The deposition apparatus according to the present embodiment has a structure in which the first substrate 22 is drawn in and out in a first radiation direction at one central point 12 and the second substrate 22 is irradiated in the second radiation direction at the center point 12 A deposition chamber (16) for drawing out; A first substrate (22) and a second substrate (22) are loaded and seated, respectively, disposed in the deposition chamber (16), and wherein a virtual first radiation fraction (18) A first substrate loading section (20) which is rotated so that one side is parallel to a virtual moving line segment (27) connecting arbitrary two points (P1, P2) of each imaginary second radiation section (20) (26) and a second substrate loading portion (28); A linear deposition source (30) located in the deposition chamber (16) and emitting deposition particles toward the surface of the substrate; The deposition source (30) is mounted on the moving line segment (27) so that the linear deposition source (30) is perpendicular to the moving line segment (27) And a scanning unit 32 for moving the scanning unit.

In the deposition apparatus according to the present embodiment, a deposition process is performed on a plurality of substrates in one chamber, and a transfer process or an alignment process is performed on another substrate during a deposition process of one substrate, ) Can be reduced and the loss of deposition material occurring during the transfer process or alignment process with respect to the substrate can be reduced.

The deposition chamber 16 is arranged so that the first substrate 22 is drawn in and out in a first radial direction at one central point 12 and the second substrate 22 is drawn in and out in a second radial direction at a central point 12. [ .

The deposition chamber 16 is where the deposition of the deposition particles against the substrate takes place therein, and the inside can be kept in a vacuum state by means of a vacuum pump. It is also possible that the interior is maintained at atmospheric pressure when the organic material deposition is performed at atmospheric pressure.

The first substrate 22 is drawn into or out of the deposition chamber 16 in a first radial direction at one central point 12 and the second substrate 22 is positioned at a central point 12 at an angle And is drawn into or out of the deposition chamber 16 in the second radial direction.

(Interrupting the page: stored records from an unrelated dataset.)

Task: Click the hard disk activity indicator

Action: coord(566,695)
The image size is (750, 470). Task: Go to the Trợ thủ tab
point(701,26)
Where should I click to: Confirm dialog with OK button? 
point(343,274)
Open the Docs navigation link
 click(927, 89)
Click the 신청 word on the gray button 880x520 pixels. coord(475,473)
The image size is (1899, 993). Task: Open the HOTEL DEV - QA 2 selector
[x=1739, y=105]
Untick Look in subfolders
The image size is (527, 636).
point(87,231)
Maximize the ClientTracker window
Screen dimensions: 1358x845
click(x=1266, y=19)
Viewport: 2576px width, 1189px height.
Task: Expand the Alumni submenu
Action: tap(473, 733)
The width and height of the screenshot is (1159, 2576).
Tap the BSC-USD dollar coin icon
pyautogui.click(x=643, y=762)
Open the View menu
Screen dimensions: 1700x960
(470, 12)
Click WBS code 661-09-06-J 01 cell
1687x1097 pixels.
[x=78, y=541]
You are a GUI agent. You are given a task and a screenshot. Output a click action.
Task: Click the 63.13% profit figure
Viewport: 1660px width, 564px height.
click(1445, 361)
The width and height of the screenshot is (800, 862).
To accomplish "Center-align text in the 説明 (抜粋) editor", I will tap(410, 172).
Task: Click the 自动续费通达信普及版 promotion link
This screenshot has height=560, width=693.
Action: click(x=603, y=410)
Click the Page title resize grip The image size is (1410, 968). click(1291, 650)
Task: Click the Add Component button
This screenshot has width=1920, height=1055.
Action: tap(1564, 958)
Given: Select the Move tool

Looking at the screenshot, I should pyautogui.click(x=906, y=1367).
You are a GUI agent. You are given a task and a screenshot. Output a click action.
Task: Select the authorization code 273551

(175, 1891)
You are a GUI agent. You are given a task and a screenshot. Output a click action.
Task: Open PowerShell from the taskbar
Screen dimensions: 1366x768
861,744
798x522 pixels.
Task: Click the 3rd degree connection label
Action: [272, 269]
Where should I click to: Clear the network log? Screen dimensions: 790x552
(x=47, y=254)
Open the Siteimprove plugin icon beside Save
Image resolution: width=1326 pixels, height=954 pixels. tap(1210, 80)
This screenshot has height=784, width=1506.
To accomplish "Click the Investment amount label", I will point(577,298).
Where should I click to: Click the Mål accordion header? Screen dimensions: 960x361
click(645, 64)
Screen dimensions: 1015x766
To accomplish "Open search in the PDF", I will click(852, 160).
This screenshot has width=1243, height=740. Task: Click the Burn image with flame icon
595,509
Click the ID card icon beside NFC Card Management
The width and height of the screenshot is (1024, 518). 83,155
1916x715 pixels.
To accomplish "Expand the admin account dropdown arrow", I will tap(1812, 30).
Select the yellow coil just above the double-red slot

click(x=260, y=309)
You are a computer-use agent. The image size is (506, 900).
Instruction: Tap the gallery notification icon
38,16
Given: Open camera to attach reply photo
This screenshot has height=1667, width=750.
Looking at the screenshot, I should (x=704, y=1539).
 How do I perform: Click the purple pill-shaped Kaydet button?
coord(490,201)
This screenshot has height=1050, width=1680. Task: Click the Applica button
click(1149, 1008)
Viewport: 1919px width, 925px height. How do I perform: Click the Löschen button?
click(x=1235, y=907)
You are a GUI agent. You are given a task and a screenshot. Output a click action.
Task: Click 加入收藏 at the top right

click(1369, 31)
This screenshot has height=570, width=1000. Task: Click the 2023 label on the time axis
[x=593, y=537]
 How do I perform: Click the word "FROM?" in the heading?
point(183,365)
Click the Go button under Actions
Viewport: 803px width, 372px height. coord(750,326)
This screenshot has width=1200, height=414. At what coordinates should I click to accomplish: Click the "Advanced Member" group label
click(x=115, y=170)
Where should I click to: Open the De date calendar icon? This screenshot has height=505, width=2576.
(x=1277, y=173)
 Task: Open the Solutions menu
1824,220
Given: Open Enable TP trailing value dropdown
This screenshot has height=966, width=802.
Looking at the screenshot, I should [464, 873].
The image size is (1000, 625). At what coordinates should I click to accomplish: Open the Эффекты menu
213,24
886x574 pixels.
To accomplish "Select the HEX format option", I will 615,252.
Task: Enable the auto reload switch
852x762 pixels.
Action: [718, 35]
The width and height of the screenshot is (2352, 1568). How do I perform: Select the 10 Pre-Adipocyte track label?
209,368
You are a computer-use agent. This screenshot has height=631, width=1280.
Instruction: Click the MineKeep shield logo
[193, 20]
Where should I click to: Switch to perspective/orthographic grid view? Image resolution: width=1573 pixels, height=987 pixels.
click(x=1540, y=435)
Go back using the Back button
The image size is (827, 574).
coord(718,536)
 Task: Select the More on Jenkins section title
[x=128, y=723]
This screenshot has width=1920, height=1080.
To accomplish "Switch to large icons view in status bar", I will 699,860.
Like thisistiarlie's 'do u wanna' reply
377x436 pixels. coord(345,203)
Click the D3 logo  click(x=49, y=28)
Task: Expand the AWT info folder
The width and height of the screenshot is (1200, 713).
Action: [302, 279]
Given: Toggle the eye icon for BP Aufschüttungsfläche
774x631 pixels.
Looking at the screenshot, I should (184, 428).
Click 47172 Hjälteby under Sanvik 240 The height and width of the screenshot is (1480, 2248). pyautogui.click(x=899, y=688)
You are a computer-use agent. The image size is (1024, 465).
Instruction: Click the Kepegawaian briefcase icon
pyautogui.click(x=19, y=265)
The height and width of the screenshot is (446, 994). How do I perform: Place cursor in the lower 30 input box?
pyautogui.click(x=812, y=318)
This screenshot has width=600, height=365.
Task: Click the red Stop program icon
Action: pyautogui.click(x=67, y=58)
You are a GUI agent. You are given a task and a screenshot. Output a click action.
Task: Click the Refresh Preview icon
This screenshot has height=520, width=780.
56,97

That is, the first substrate 22 and the second substrate 22 are drawn or drawn in the deposition chamber 16 with a predetermined inclination.

In a cluster type deposition system, a substrate can be drawn into or drawn out of the deposition chamber 16 by a robot arm 14 provided in a transfer chamber 38 connected to the deposition chamber 16, Since the substrate is drawn into and out of the deposition chamber 16 in the radial direction from the center of rotation of the arm 14, the substrate can be drawn out into the deposition chamber 16 with a certain slope.

Therefore, when the first substrate 22 and the second substrate 22 are drawn into and out of the deposition chamber 16 by the robot arm 14, the rotation center of the robot arm 14 constituting the center point 12 The first substrate 22 is drawn out into the deposition chamber 16 in the first radial direction and the second substrate 22 is moved in the first radial direction relative to the rotational center of the robot arm 14 constituting the center point 12, And may be drawn into the deposition chamber 16 in a second radiation direction different from the direction of the second radiation.

The first substrate 22 and the second substrate 22 are not limited to being drawn and received in the deposition chamber 16 by the robot arm 14 but the first substrate 22 and the second substrate 22 may be provided in the deposition chamber 16, The deposition apparatus according to the present embodiment can also be applied to the case where the second substrate 22 is drawn in and out in the imaginary line direction crossing each other. For example, when the first substrate 22 and the second substrate 22 are drawn into and out of the deposition chamber 16 by the two robot arms 14, the rotation center of the robot arm 14 is moved to the above- The point 12 at which two imaginary line segments formed by the inclined directions of the first substrate 22 and the second substrate 22 do not constitute the center point 12 constitute the center point 12. [

The first substrate loading unit 26 and the second substrate loading unit 28 are loaded with the first substrate 22 and the second substrate 22 respectively and are placed in the first loading unit 26 and the second substrate loading unit 28, The first substrate 22 is moved relative to the imaginary moving line segment 27 connecting the arbitrary two points P1 and P2 of the first radial direction 18 and the imaginary second radial ray 20 formed by the second radial direction, The first substrate loading unit 26 and the second substrate loading unit 28 are rotated such that one side of the second substrate 22 and the second substrate 22 are parallel.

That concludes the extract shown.